NOW, THEREFORE, in consideration of the foregoing recitals, the covenants and mutual agreements herein contained, and for other good and valuable consideration, the receipt and sufficiency of which are hereby acknowledged, the Town and District hereby agree as follows:

GENERAL PROVISIONS

I . I Scope and Purpose of Agreement.

A. The Parties hereto acknowledge that among the purposes of this Agreement is to set forth all understandings and commitments between the Parties with respect to the approval, provision, ownership, and maintenance of Enhancements to the standard public infrastructure needed for the Development. The Parties acknowledge that the Town continues to require the Developer to adhere to the terms and conditions of the Development Agreement and to assure the Town of the timely completion of the standard public infrastructure and the Enhancements to such standard public infrastructure being sufficiently secured by such Developer to protect the Town from the financial burden of completing the standard public infrastructure and Enhancements. The Town has approved the organization of Districts with sufficient power and authority to construct all Enhancements within the Development. Recognizing that the District is a governmental entity and political subdivision of the State of Colorado with power and authority under its Service Plan to provide for those Enhancements to the standard public infrastructure within the Development and to protect the public health, safety, and welfare of residents therein, the Parties agree that the District shall have the primary responsibility for assuring the adequacy and completion of the Enhancements for the community and that the Town shall not bear such responsibility except as contemplated herein. The Districts agree to record a disclosure against the property in the form attached hereto as Exhibit A to provide notice to homeowners of the Districts' functions.
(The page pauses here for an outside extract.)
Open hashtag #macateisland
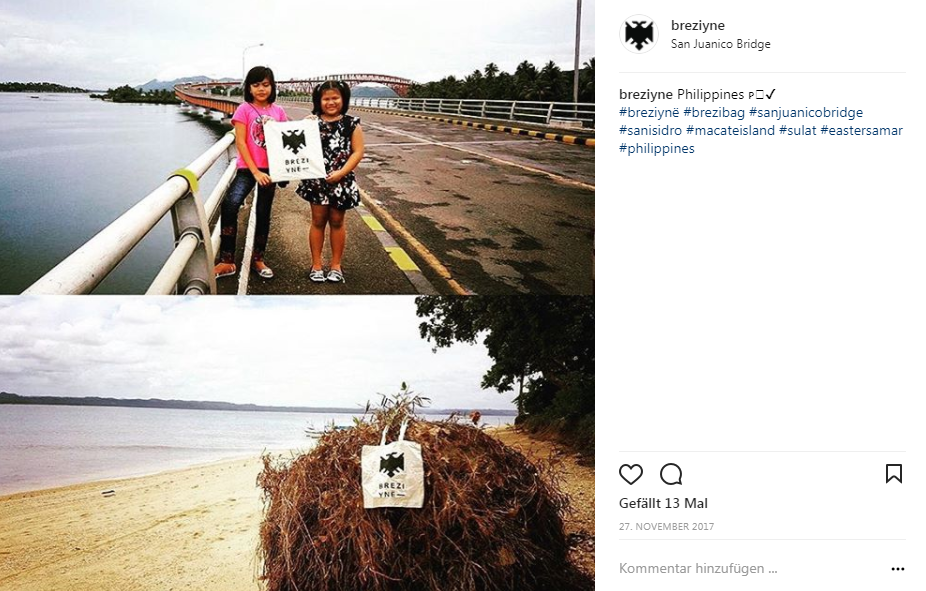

The District contemplates the provision of the Enhancements as defined and described in the Service Plan. The Parties agree that this Agreement shall not be deemed to constitute an amendment or modification of the Service Plan, and that the District shall have the day-to-day responsibility and discretion to provide Enhancements within the Development, or to cause such Enhancements to be provided. So long as the District is reasonably implementing its Service Plan, the Town shall not have responsibility or authority with respect to completion of such Enhancements other than as such responsibility and authority is set forth in this Agreement.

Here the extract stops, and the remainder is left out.